• Task requirements: In the data below, find every line that has the string "Viewport", and copy it.

====

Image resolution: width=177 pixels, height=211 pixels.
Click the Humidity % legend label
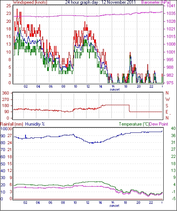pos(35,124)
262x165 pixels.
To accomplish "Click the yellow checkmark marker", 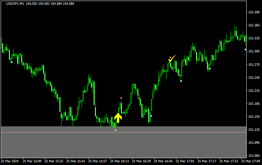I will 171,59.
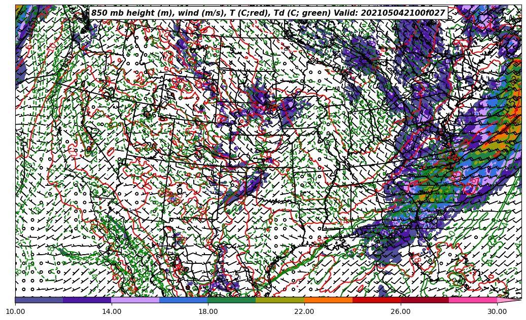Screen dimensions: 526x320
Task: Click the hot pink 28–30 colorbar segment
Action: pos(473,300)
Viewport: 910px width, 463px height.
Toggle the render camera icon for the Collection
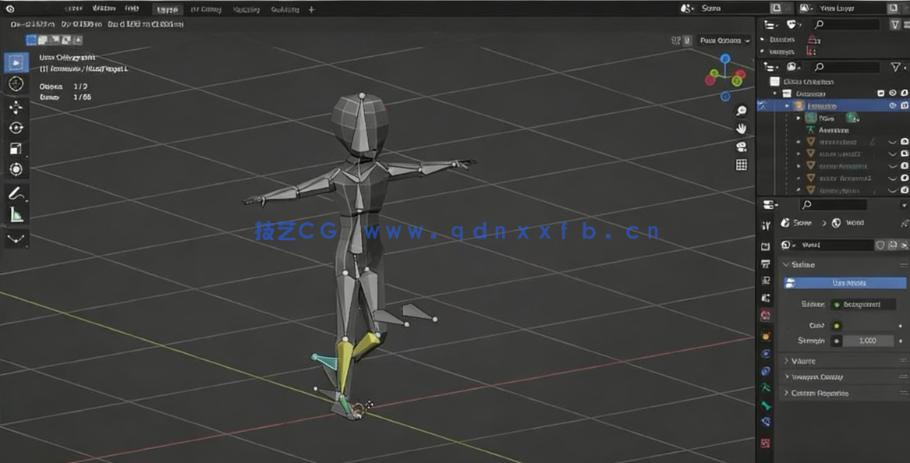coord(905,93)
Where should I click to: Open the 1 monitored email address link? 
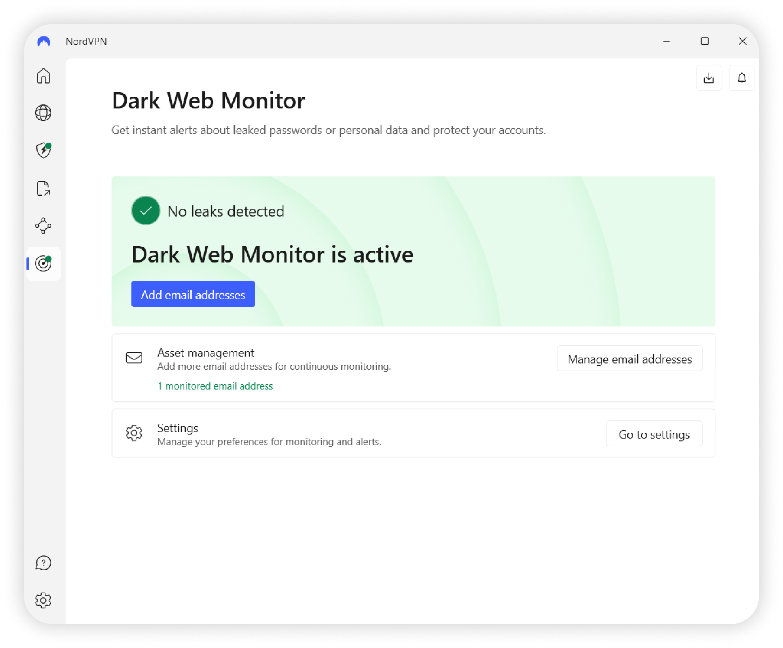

====

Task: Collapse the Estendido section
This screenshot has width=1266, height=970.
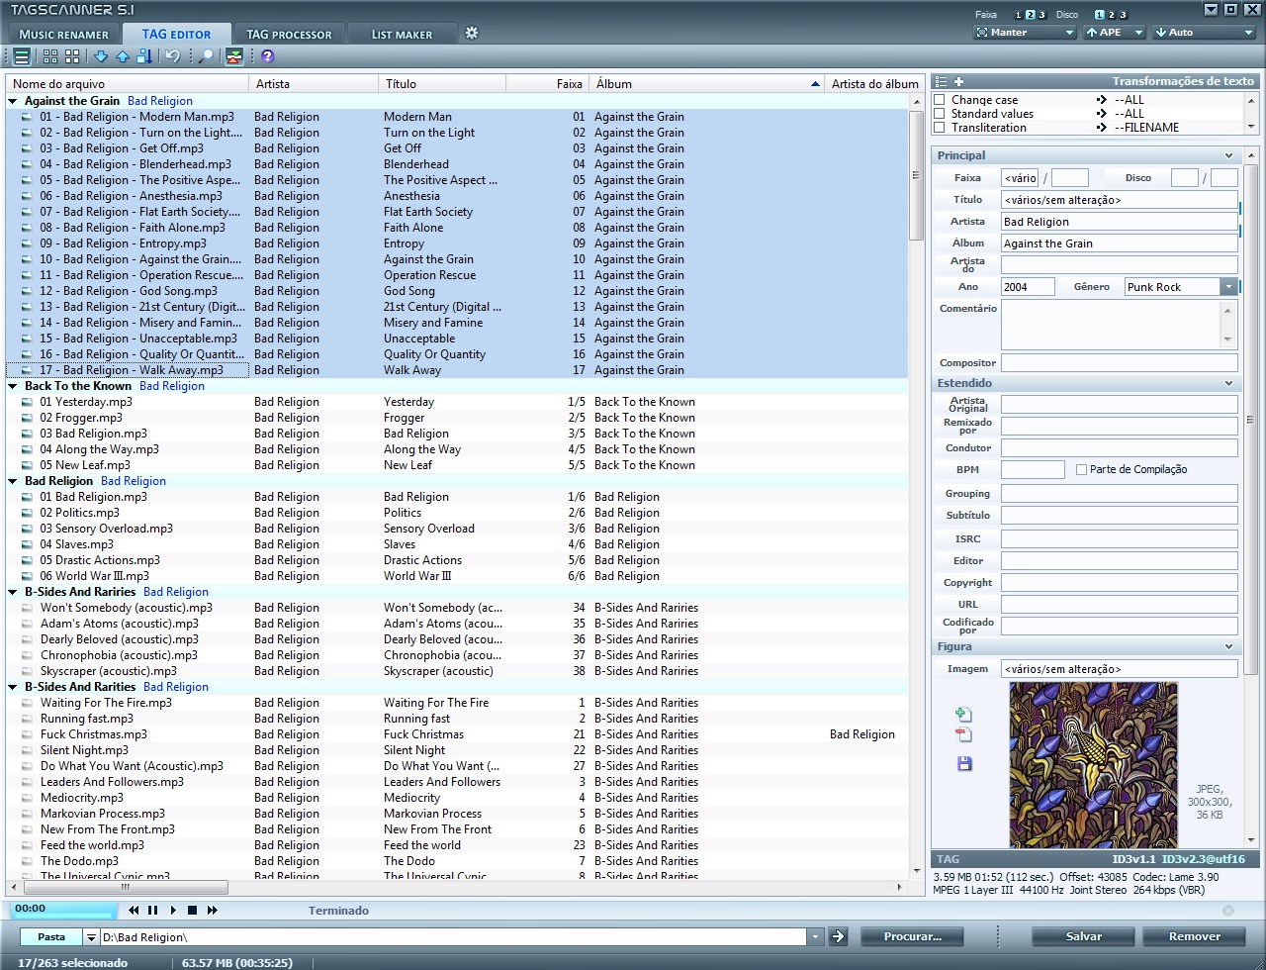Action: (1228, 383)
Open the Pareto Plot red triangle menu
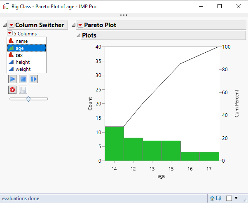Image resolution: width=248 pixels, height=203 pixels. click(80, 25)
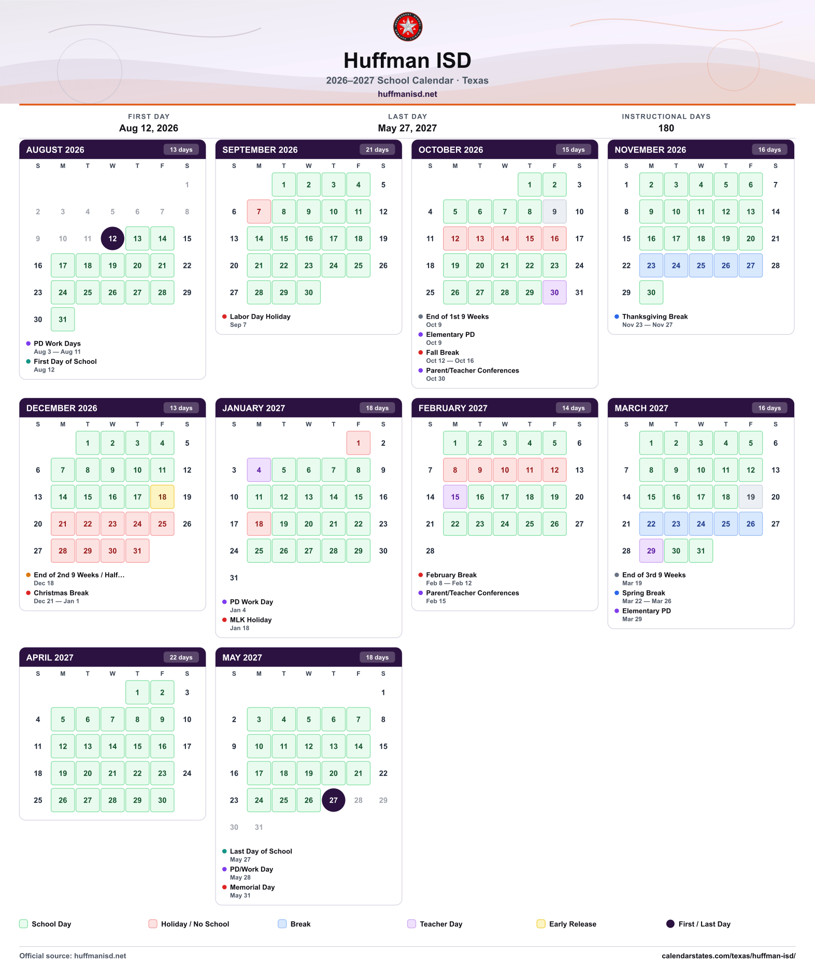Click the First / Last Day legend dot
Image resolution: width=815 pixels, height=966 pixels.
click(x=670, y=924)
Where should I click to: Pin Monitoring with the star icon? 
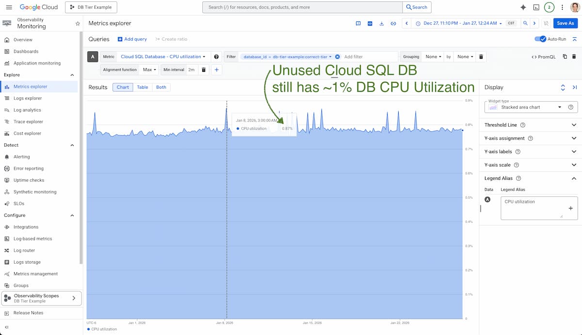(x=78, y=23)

====

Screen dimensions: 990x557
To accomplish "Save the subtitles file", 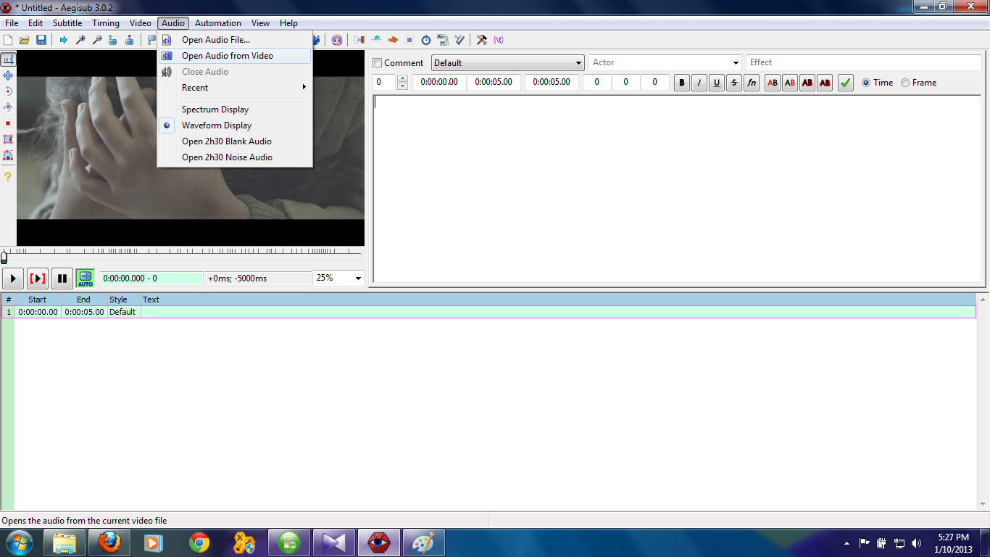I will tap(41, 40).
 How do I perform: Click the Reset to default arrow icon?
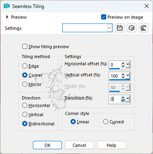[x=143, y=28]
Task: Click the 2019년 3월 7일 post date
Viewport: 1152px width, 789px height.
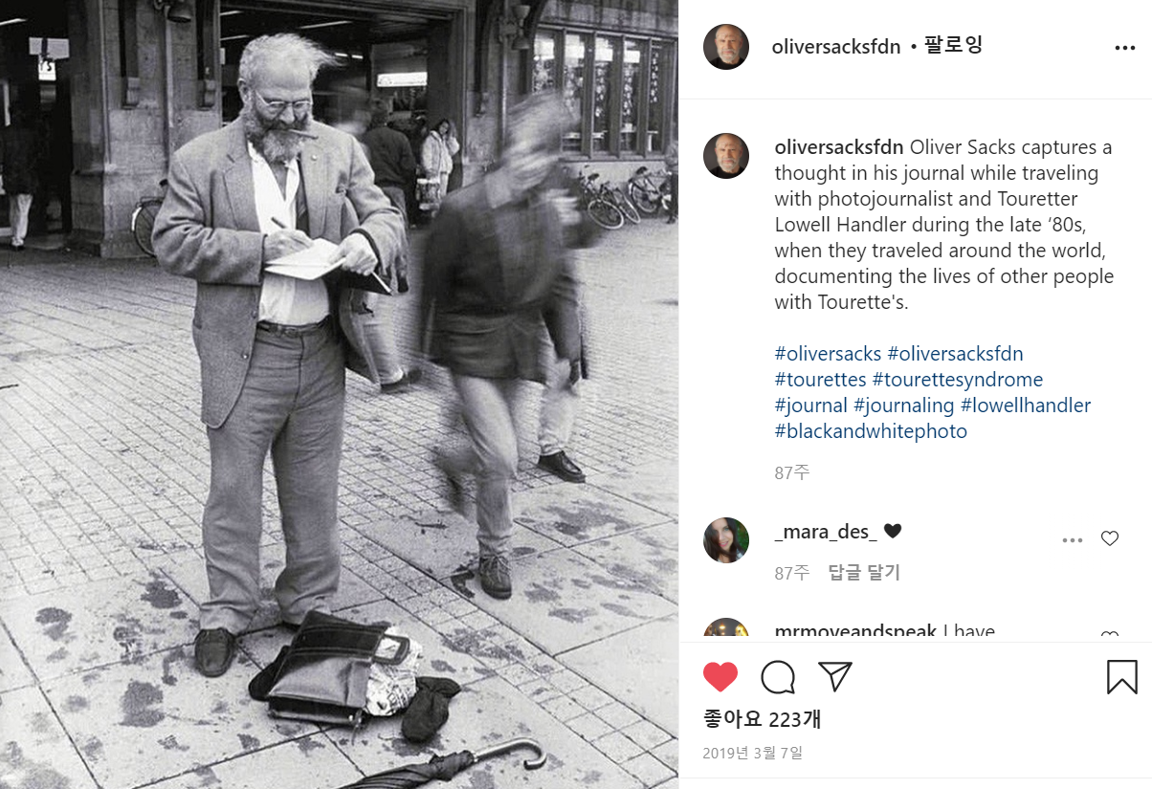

====

• Solution to this exercise:
Viewport: 910px width, 463px height.
Viewport: 1152px width, 789px height.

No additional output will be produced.